> EXPLORE THE MATERIAL:
a. Decide whether each statement agrees with the text on Hidden: (i) the application is delivered as a Docker image; (ii) the gocryptfs passphrase is stored unencrypted in the secrets volume; (iii) by default, the application is exposed on port 8080. Answer yes or no for each, and quote the words of the text that decide it.
b. Rewrite the text on Hidden from "The application extends" up to and including "and profile updates.", changing "health monitoring" to "status monitoring".

> TEXT:
────────
Hidden — self-hosted encrypted file storage

Hidden is a self-hosted encrypted file storage application focused on data ownership, privacy, and operational independence. It follows a local-first approach and targets personal use and co-located teams that prefer to manage sensitive information within their own infrastructure rather than relying exclusively on third-party storage providers. No telemetry, analytics, or third-party cloud services are required for normal operation.

Built with gocryptfs and FastAPI, it extends gocryptfs with multi-user access, role-based permissions, file versioning, and auditing. All functionality is available through a REST API, including storage management, authentication, user administration, and file operations. File operations follow POSIX semantics with atomic guarantees where applicable.

The application is delivered as a Docker image and can run in any environment with Docker support. It uses two volumes: cipherdir (encrypted data storage) and secrets (encrypted passphrase and internal application secrets).

The cipherdir is unlocked using a gocryptfs passphrase stored in the secrets volume. The passphrase itself is encrypted and requires a master password for each use.

If the encrypted passphrase becomes unavailable, the decrypted view is automatically unmounted. Without the passphrase and master password, data remains inaccessible.

In emergency recovery scenarios, the cipherdir can be mounted directly with gocryptfs using the decrypted passphrase. The entire application state, including all data, metadata, users, and cryptographic material, can also be restored from the two volumes and the master password.

Functionality can be extended through a modular architecture and a hook-based extension mechanism without modifying the core application code.

Feedback on architecture, security assumptions, and design trade-offs is welcome: linkedin.com/in/artabramov

If you like it, star it ⭐ — it helps discoverability. Thank you!

References

• Userspace filesystem: FUSE
• Encrypted overlay filesystem: gocryptfs
• Architectural decisions: ADR.md
• OWASP self-assessment: SECURITY.md

Quick start

Build and run the container. By default, the application is exposed on port 80:

make install

To use a custom port:

make install PORT=8080

Open in browser:

http://localhost:8080/docs

The built-in Swagger UI:

Key features

The application extends the encrypted filesystem with storage control, multi-user access, file management, auditing, monitoring, and integration features:

• Encrypted storage management — storage initialization, mount and unmount operations, master-password rotation, lockdown control, and health monitoring.
• User management — user registration, activation, role assignment, and profile updates.
• Role-based access control — administrators, editors, writers, and readers with clearly separated permissions.
• Two-factor authentication — TOTP authentication, recovery codes, token invalidation, and account recovery workflows.
• Audit logging — per-user audit trail of data access, modifications, and administrative events.
• Hierarchical folder structure — nested folders with metadata, filtering, ordering, and recursive write protection for entire folder subtrees.
• File organization and discovery — metadata, thumbnails, starred files, filtering, search, and file summaries.
• File annotations — tags and comments for content organization and contextual information.
• Built-in file operations — upload, download, move, rename, text editing, image rotation, and image flipping.
• File versioning — revision history and access to previous file versions.
• Extensibility — hook-based events and extension mechanisms for integrating custom functionality into system events and workflows.
────────
> DATASET CONTENT:

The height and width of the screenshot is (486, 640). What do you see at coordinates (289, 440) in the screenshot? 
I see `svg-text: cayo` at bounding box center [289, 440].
────────
> RESPONSES IN ORDER:
a.
(i) Yes: "The application is delivered as a Docker image"
(ii) No: "The passphrase itself is encrypted and requires a master password for each use."
(iii) No: "By default, the application is exposed on port 80"

b.
The application extends the encrypted filesystem with storage control, multi-user access, file management, auditing, monitoring, and integration features:

• Encrypted storage management — storage initialization, mount and unmount operations, master-password rotation, lockdown control, and status monitoring.
• User management — user registration, activation, role assignment, and profile updates.